[Pixel coordinate grounding data]
________

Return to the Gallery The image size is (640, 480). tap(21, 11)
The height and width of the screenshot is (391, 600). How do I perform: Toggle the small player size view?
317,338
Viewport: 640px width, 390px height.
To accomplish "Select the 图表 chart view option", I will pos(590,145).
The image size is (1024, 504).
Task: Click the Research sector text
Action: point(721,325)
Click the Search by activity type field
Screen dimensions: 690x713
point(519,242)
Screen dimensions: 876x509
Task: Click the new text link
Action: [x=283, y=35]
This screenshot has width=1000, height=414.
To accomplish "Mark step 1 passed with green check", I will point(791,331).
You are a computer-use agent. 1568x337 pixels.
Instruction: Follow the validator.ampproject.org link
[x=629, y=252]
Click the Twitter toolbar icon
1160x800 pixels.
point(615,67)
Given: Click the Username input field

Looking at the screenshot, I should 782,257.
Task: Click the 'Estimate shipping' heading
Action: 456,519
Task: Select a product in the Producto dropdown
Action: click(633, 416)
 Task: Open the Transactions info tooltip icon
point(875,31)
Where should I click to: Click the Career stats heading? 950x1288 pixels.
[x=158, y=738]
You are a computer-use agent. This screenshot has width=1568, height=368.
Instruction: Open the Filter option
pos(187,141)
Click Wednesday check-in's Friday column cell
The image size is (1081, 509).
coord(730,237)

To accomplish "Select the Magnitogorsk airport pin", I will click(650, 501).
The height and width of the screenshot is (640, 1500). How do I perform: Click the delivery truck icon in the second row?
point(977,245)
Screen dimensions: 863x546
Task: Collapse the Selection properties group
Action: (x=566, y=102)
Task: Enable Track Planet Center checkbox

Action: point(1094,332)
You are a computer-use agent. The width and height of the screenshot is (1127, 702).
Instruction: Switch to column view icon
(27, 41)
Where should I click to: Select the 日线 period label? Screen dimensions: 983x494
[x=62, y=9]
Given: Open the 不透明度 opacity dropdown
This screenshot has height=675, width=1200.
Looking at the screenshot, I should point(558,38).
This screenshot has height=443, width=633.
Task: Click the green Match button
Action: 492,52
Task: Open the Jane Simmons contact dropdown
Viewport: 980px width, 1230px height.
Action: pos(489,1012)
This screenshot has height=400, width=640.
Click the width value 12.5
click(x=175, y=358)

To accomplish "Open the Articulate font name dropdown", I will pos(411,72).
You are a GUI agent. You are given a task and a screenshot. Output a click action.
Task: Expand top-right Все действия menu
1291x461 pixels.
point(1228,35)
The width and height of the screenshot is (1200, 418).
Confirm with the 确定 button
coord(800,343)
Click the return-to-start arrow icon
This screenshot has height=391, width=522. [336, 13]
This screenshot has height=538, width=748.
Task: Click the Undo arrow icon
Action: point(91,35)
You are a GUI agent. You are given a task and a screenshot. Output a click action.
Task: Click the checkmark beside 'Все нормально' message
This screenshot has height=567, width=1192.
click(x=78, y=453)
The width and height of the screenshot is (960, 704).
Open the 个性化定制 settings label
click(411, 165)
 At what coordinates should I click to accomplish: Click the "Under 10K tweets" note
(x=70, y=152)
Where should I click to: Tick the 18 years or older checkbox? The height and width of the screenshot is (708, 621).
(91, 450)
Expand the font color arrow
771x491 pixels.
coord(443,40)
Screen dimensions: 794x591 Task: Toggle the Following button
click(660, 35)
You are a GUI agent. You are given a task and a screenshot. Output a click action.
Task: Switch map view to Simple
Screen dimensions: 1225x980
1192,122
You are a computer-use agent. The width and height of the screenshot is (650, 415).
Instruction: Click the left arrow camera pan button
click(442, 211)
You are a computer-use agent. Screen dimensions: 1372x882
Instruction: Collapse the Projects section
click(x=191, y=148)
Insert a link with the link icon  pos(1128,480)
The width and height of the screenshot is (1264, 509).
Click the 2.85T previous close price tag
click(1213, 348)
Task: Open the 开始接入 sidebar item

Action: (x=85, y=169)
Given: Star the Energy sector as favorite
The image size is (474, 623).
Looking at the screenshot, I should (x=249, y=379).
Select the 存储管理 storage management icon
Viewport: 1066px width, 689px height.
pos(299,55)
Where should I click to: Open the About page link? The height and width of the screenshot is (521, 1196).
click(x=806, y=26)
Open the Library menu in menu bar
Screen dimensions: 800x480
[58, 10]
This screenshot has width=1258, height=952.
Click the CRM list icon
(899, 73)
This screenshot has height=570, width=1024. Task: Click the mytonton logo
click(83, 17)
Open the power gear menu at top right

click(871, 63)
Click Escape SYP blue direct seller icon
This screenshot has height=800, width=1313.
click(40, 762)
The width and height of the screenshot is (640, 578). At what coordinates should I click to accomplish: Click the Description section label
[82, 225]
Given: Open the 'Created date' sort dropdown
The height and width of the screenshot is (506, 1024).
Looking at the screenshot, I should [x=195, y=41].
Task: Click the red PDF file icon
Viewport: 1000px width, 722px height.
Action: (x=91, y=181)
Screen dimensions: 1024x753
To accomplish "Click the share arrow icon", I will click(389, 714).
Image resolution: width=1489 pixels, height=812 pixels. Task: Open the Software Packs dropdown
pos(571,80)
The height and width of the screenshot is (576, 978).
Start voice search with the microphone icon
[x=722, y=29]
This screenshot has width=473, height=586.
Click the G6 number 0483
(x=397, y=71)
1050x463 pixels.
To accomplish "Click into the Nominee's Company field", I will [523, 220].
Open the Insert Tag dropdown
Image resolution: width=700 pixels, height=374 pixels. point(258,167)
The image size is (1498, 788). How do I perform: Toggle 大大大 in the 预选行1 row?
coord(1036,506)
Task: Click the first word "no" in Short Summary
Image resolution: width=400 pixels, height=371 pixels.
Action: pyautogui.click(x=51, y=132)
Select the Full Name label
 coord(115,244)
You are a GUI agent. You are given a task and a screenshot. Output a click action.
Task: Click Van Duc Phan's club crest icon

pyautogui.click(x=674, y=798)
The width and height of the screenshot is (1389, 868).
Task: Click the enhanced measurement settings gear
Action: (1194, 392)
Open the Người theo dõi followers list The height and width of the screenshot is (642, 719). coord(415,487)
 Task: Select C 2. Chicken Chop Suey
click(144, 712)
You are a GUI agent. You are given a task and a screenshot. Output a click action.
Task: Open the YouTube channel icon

________

Repeat the records above exactly, from the first line to the last.

Return to the Gallery The image size is (640, 480). tap(21, 11)
The height and width of the screenshot is (391, 600). How do I perform: Toggle the small player size view?
317,338
Viewport: 640px width, 390px height.
To accomplish "Select the 图表 chart view option", I will pos(590,145).
The image size is (1024, 504).
Task: Click the Research sector text
Action: point(721,325)
Click the Search by activity type field
Screen dimensions: 690x713
point(519,242)
Screen dimensions: 876x509
Task: Click the new text link
Action: [x=283, y=35]
This screenshot has width=1000, height=414.
To accomplish "Mark step 1 passed with green check", I will point(791,331).
You are a computer-use agent. 1568x337 pixels.
Instruction: Follow the validator.ampproject.org link
[x=629, y=252]
Click the Twitter toolbar icon
1160x800 pixels.
point(615,67)
Given: Click the Username input field

Looking at the screenshot, I should 782,257.
Task: Click the 'Estimate shipping' heading
Action: 456,519
Task: Select a product in the Producto dropdown
Action: click(633, 416)
 Task: Open the Transactions info tooltip icon
point(875,31)
Where should I click to: Click the Career stats heading? 950x1288 pixels.
[x=158, y=738]
You are a computer-use agent. This screenshot has width=1568, height=368.
Instruction: Open the Filter option
pos(187,141)
Click Wednesday check-in's Friday column cell
The image size is (1081, 509).
coord(730,237)

To accomplish "Select the Magnitogorsk airport pin", I will click(650, 501).
The height and width of the screenshot is (640, 1500). How do I perform: Click the delivery truck icon in the second row?
point(977,245)
Screen dimensions: 863x546
Task: Collapse the Selection properties group
Action: (x=566, y=102)
Task: Enable Track Planet Center checkbox

Action: point(1094,332)
You are a computer-use agent. The width and height of the screenshot is (1127, 702).
Instruction: Switch to column view icon
(27, 41)
Where should I click to: Select the 日线 period label? Screen dimensions: 983x494
[x=62, y=9]
Given: Open the 不透明度 opacity dropdown
This screenshot has height=675, width=1200.
Looking at the screenshot, I should point(558,38).
This screenshot has height=443, width=633.
Task: Click the green Match button
Action: 492,52
Task: Open the Jane Simmons contact dropdown
Viewport: 980px width, 1230px height.
Action: pos(489,1012)
This screenshot has height=400, width=640.
Click the width value 12.5
click(x=175, y=358)

To accomplish "Open the Articulate font name dropdown", I will pos(411,72).
You are a GUI agent. You are given a task and a screenshot. Output a click action.
Task: Expand top-right Все действия menu
1291x461 pixels.
point(1228,35)
The width and height of the screenshot is (1200, 418).
Confirm with the 确定 button
coord(800,343)
Click the return-to-start arrow icon
This screenshot has height=391, width=522. [336, 13]
This screenshot has height=538, width=748.
Task: Click the Undo arrow icon
Action: point(91,35)
You are a GUI agent. You are given a task and a screenshot. Output a click action.
Task: Click the checkmark beside 'Все нормально' message
This screenshot has height=567, width=1192.
click(x=78, y=453)
The width and height of the screenshot is (960, 704).
Open the 个性化定制 settings label
click(411, 165)
 At what coordinates should I click to accomplish: Click the "Under 10K tweets" note
(x=70, y=152)
Where should I click to: Tick the 18 years or older checkbox? The height and width of the screenshot is (708, 621).
(91, 450)
Expand the font color arrow
771x491 pixels.
coord(443,40)
Screen dimensions: 794x591 Task: Toggle the Following button
click(660, 35)
You are a GUI agent. You are given a task and a screenshot. Output a click action.
Task: Switch map view to Simple
Screen dimensions: 1225x980
1192,122
You are a computer-use agent. The width and height of the screenshot is (650, 415).
Instruction: Click the left arrow camera pan button
click(442, 211)
You are a computer-use agent. Screen dimensions: 1372x882
Instruction: Collapse the Projects section
click(x=191, y=148)
Insert a link with the link icon  pos(1128,480)
The width and height of the screenshot is (1264, 509).
Click the 2.85T previous close price tag
click(1213, 348)
Task: Open the 开始接入 sidebar item

Action: (x=85, y=169)
Given: Star the Energy sector as favorite
The image size is (474, 623).
Looking at the screenshot, I should (x=249, y=379).
Select the 存储管理 storage management icon
Viewport: 1066px width, 689px height.
pos(299,55)
Where should I click to: Open the About page link? The height and width of the screenshot is (521, 1196).
click(x=806, y=26)
Open the Library menu in menu bar
Screen dimensions: 800x480
[58, 10]
This screenshot has width=1258, height=952.
Click the CRM list icon
(899, 73)
This screenshot has height=570, width=1024. Task: Click the mytonton logo
click(83, 17)
Open the power gear menu at top right

click(871, 63)
Click Escape SYP blue direct seller icon
This screenshot has height=800, width=1313.
click(40, 762)
The width and height of the screenshot is (640, 578). At what coordinates should I click to accomplish: Click the Description section label
[82, 225]
Given: Open the 'Created date' sort dropdown
The height and width of the screenshot is (506, 1024).
Looking at the screenshot, I should [x=195, y=41].
Task: Click the red PDF file icon
Viewport: 1000px width, 722px height.
Action: (x=91, y=181)
Screen dimensions: 1024x753
To accomplish "Click the share arrow icon", I will click(389, 714).
Image resolution: width=1489 pixels, height=812 pixels. Task: Open the Software Packs dropdown
pos(571,80)
The height and width of the screenshot is (576, 978).
Start voice search with the microphone icon
[x=722, y=29]
This screenshot has width=473, height=586.
Click the G6 number 0483
(x=397, y=71)
1050x463 pixels.
To accomplish "Click into the Nominee's Company field", I will [523, 220].
Open the Insert Tag dropdown
Image resolution: width=700 pixels, height=374 pixels. point(258,167)
The image size is (1498, 788). How do I perform: Toggle 大大大 in the 预选行1 row?
coord(1036,506)
Task: Click the first word "no" in Short Summary
Image resolution: width=400 pixels, height=371 pixels.
Action: pyautogui.click(x=51, y=132)
Select the Full Name label
 coord(115,244)
You are a GUI agent. You are given a task and a screenshot. Output a click action.
Task: Click Van Duc Phan's club crest icon

pyautogui.click(x=674, y=798)
The width and height of the screenshot is (1389, 868).
Task: Click the enhanced measurement settings gear
Action: (1194, 392)
Open the Người theo dõi followers list The height and width of the screenshot is (642, 719). coord(415,487)
 Task: Select C 2. Chicken Chop Suey
click(144, 712)
You are a GUI agent. You are given a task and a screenshot. Output a click action.
Task: Open the YouTube channel icon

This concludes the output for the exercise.